TEXT TO READ:

#####

Hope can be found in strange places–in small, profane packages.
What if I told you my favorite Springsteen song was actually a Katt Williams standup bit?
You might think, “Too much pop culture. His hard drive has finally crashed.”
And you might be right. But bear with me.
Okay, maybe Katt Williams isn’t the first person your mind goes to when you think of hope and inspiration.
Hell, Katt might not be the first person your mind goes to when you think of comedy. But he deserves a spot in your mental batting order because dude is funny; a bonafide weirdo and true modern-day clown.
But he is an exceptional comedic artist. A diminutive full-body actor who performs in character–even if he’s not exactly in character. His persona is some cross between self-imagined pimp and speed freak jester and you can never be sure where the artifice actually begins.
Williams also crafted one of my favorite six minutes of comedy, a bit featured in his 2009 hourlong special, It’s Pimpin’ Pimpin’ that is not only hilarious but, as mentioned, inspiring. Oddly so.
Many comedians point out truths about life, but standup often veers toward the cynical side. Williams’ Tiger Bit, surprisingly, offers real hope.
In my desperate, starving New York actor days, I would sometimes pull it up on my phone while riding the train to dead-end gigs and hopeless auditions.
And in its own way, it gave me the same feeling as listening to the Boss: that there is honor and dignity in struggle, even if success proves elusive.
No, really, I swear.
And since we all know how it goes with frogs and comedy, I suggest you watch the bit before reading further.
So as not to subject Katt’s tigers to the same fate as E.B.’s frog, I won’t be giving it a full dissection, just a loving poke or two. So a familiarity with the material would be helpful. You won’t be disappointed.
[Warning: extremely NSFW]
Okay, first, let’s talk about the hopey changey part. When I say this is my favorite Springsteen song, I’m mostly talking about this line:
“As a real motherfucker you can’t never afford to give up, cuz all real motherfuckers is only waitin’ on one opportunity…and that’s the opportunity to show a motherfucker that THEY AIN’T BULLSHITTIN’!”

#####

INFORMATION SHOWN:

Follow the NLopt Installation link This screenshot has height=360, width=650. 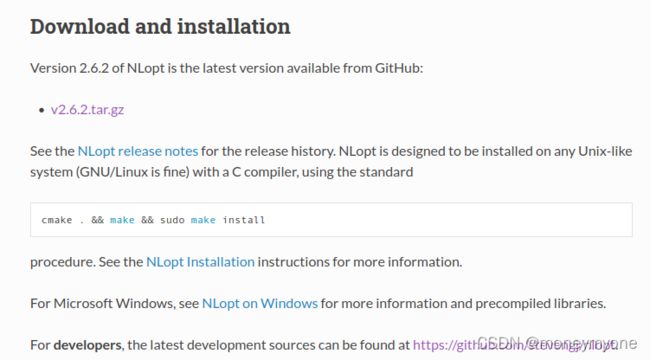pyautogui.click(x=200, y=262)
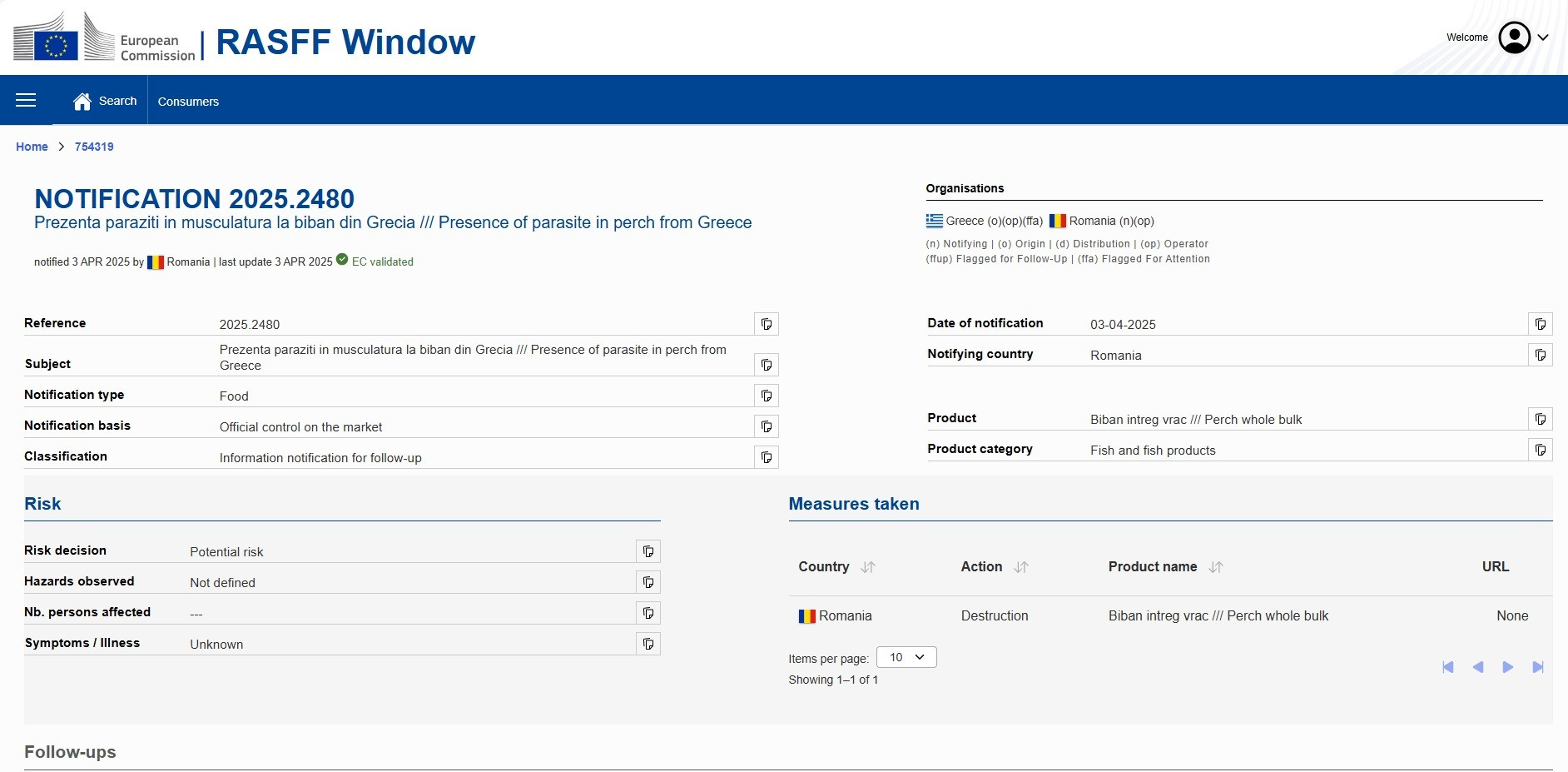Image resolution: width=1568 pixels, height=772 pixels.
Task: Copy the Risk decision value
Action: pyautogui.click(x=648, y=551)
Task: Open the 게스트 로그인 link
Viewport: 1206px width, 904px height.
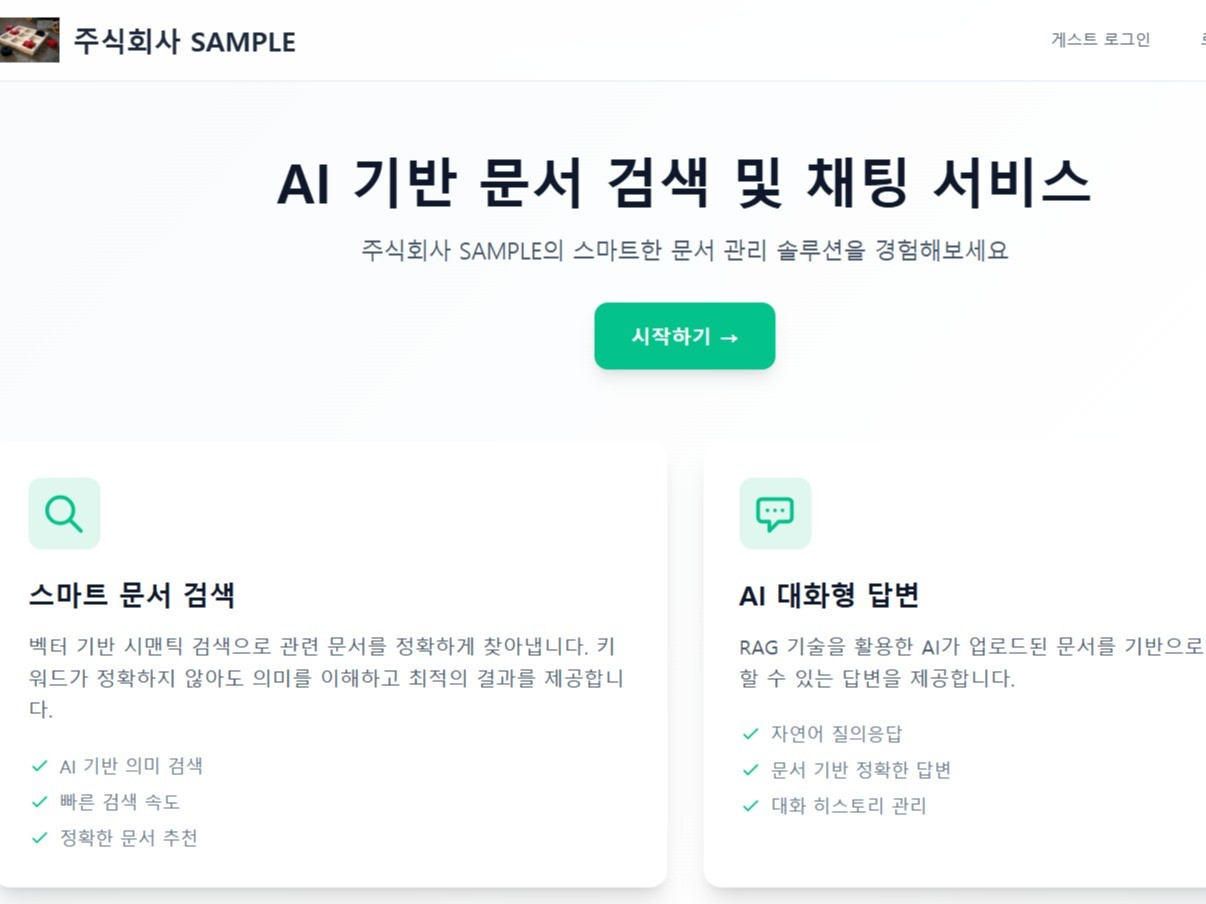Action: (x=1100, y=40)
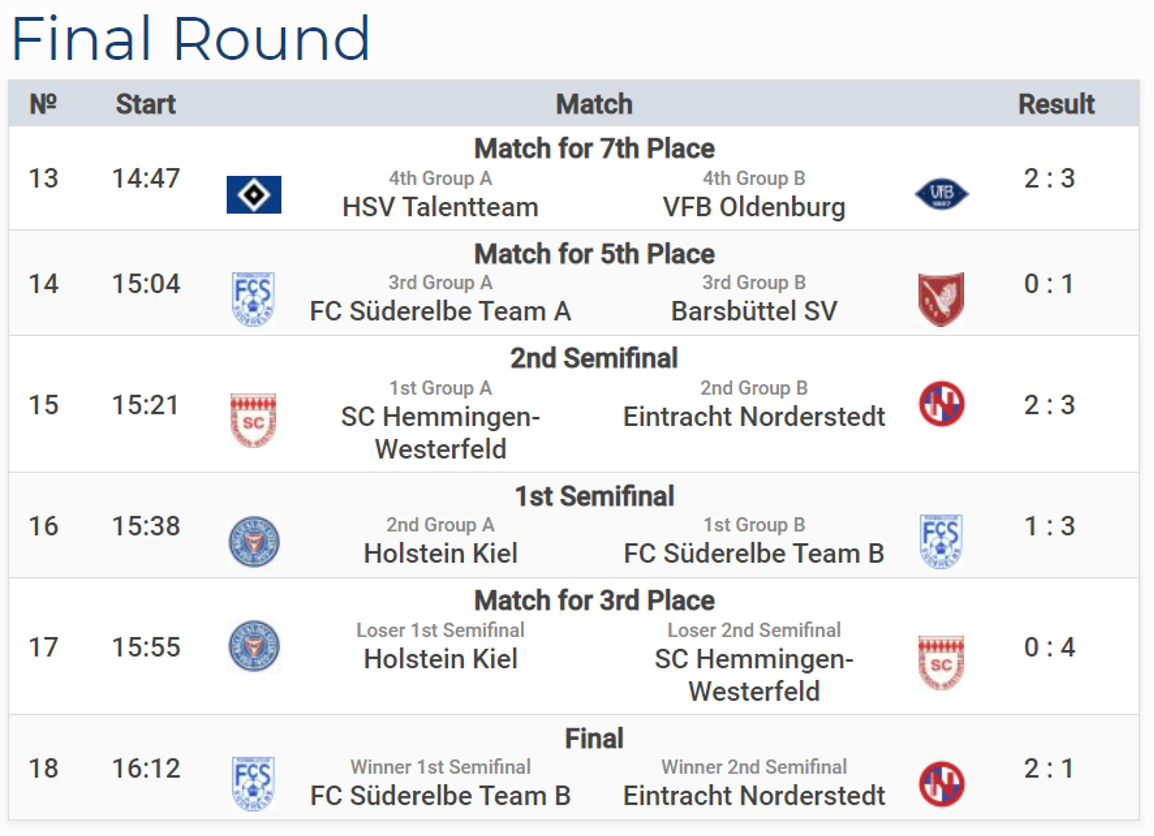The width and height of the screenshot is (1154, 836).
Task: Select Eintracht Norderstedt in the Final match
Action: coord(754,796)

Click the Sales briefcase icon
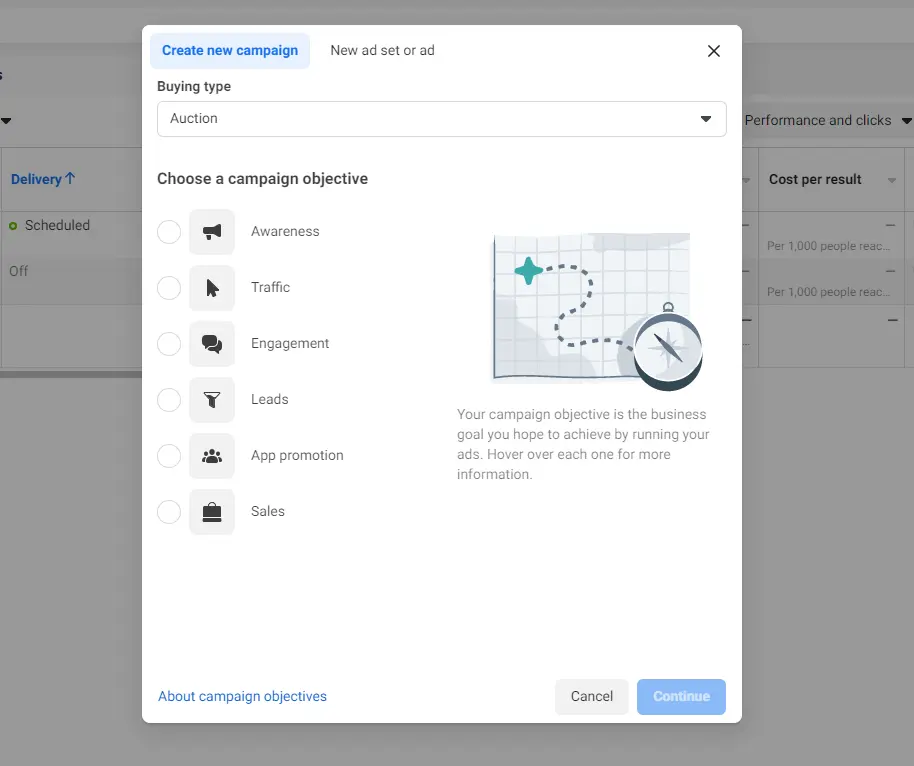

#####

CHALLENGES:
A. Update the Katt Williams essay by writing it out again from "No, really, I" up to and including "won’t be disappointed.", with "dissection" changed to "autopsy".
B. Write what comes next in the Katt Williams essay, picking up right after its last line.
The items are separate material and have no connection to the Katt Williams essay.

RESPONSES TO THE EXERCISE:
A.
No, really, I swear.
And since we all know how it goes with frogs and comedy, I suggest you watch the bit before reading further.
So as not to subject Katt’s tigers to the same fate as E.B.’s frog, I won’t be giving it a full autopsy, just a loving poke or two. So a familiarity with the material would be helpful. You won’t be disappointed.

B.
If you have ever been an artist, an athlete, an entrepreneur, anyone who has had the courage to believe in themselves, you understand the–yes, tiger-like–hunger for this opportunity. To show the haters what you’re made of.
This is “For the ones who had a notion, had a notion deep inside / That it ain’t no sin to be glad you’re alive”* expressed in an urban comedic idiom.
Art–it’s universal, right?
[*Badlands, by Bruce Springsteen. How could you not know that?]
And let’s not forget that the bit ends triumphantly…with people being eaten alive (based on a real incident at the San Francisco Zoo in 2007). This is how complete a narrative Williams weaves around this story. You are 100% on the tigers’ side.
In terms of performance, this is masterful work, crackling with a Robin Williams level of manic energy and physical acting. Performers like this turn the stage into a playground, endowing objects and the space itself with wild comedic potential (See: the stool-as-wildebeest bit. This is the kind of moment that would destroy in a small club. The audience’s collective jaw would be on the floor.)
In six minutes, we see him lay out a reasonable premise (basically an expansion of Chris Rock’s joke about the Siegfried & Roy tiger attack: “That tiger didn’t go crazy, that tiger went tiger!”), then execute a flawless five minutes of gymnastic performance that also follows an airtight story arc, never deviating from the pursuit of the original premise, that the tigers are the “only real motherfucker(s) in the whole equation.”
Along the way, he teaches a small masterclass in comedic technique. Notable checkpoints include:
Establishing a premise by reversing expectations, i.e. the tigers are the heroes of the story and the humans deserve what they got. Carlin was a master of this–flipping an assumption upside down and working backwards from it.
Layering in social commentary: “White people, if you cannot know what it’s like to be a tiger in a zoo, I don’t know how you’re ever gonna understand what it’s like to be a — in America.” Emotional investment and stakes are now created.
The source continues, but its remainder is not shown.